--- REQUIRED TASK ---
Please retype every one of the rows below word for word, omitting the pictures.

--- MATERIAL SHOWN ---
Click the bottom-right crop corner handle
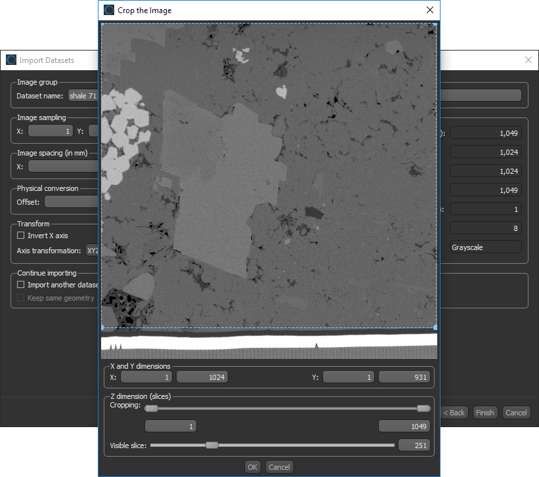 pyautogui.click(x=435, y=327)
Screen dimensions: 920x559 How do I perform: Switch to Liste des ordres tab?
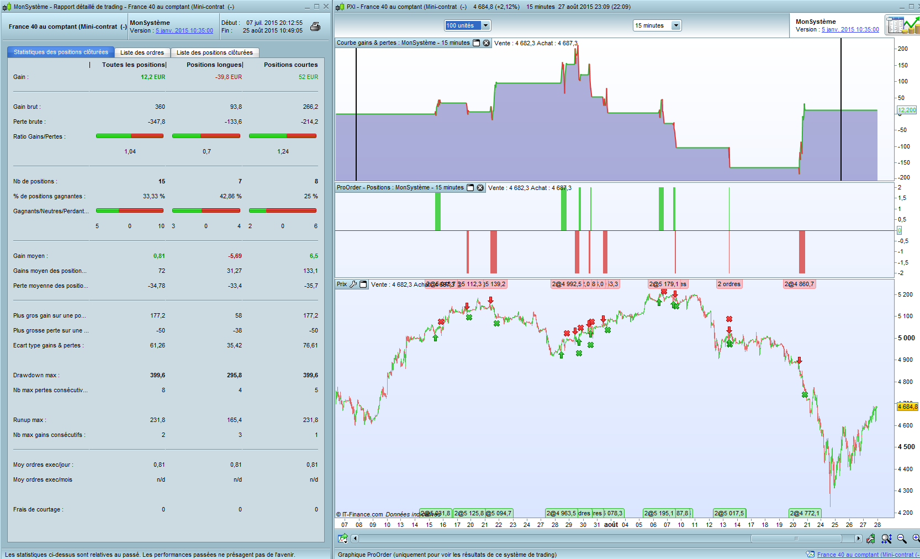point(142,52)
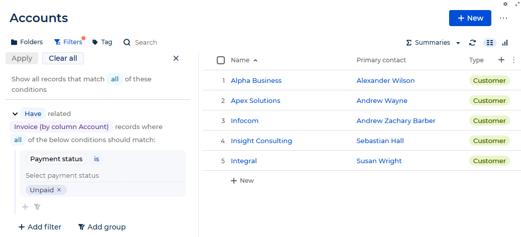
Task: Open the Alpha Business account link
Action: [256, 80]
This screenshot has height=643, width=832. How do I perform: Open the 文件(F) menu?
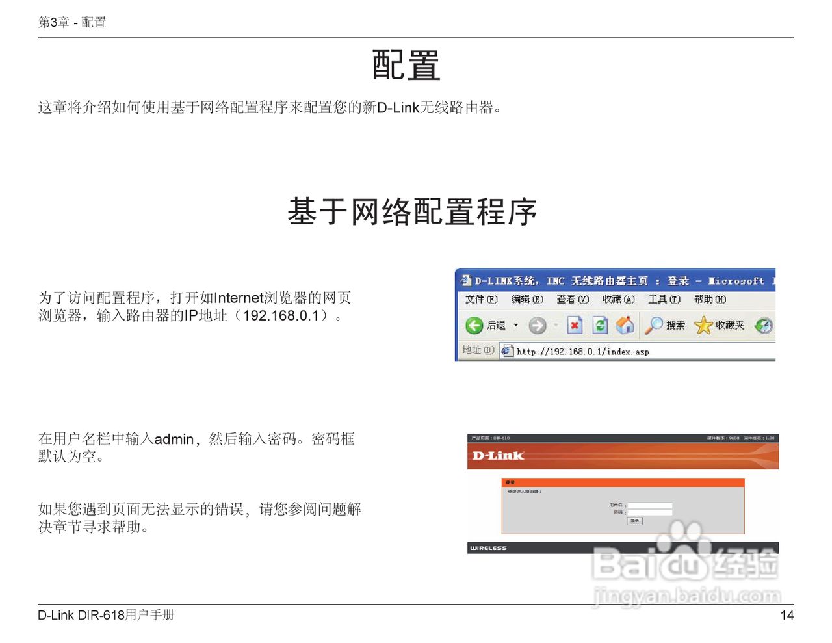coord(480,299)
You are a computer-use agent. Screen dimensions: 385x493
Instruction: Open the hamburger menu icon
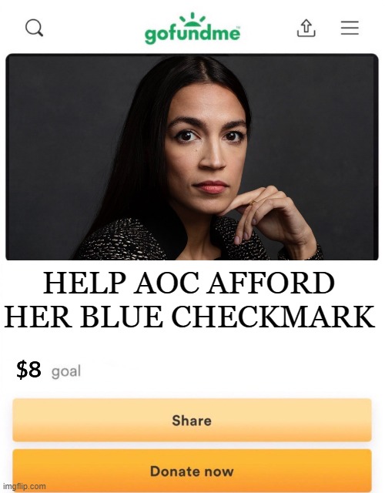(x=350, y=28)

--- RESPONSE TO THE TASK ---
Click the bottom-right crop corner handle
 pyautogui.click(x=435, y=327)
Screen dimensions: 920x559 How do I perform: Switch to Liste des ordres tab?
point(142,52)
Task: Open the Alpha Business account link
Action: [256, 80]
This screenshot has height=643, width=832. How do I perform: Open the 文件(F) menu?
coord(480,299)
You are a computer-use agent. Screen dimensions: 385x493
Instruction: Open the hamburger menu icon
(x=350, y=28)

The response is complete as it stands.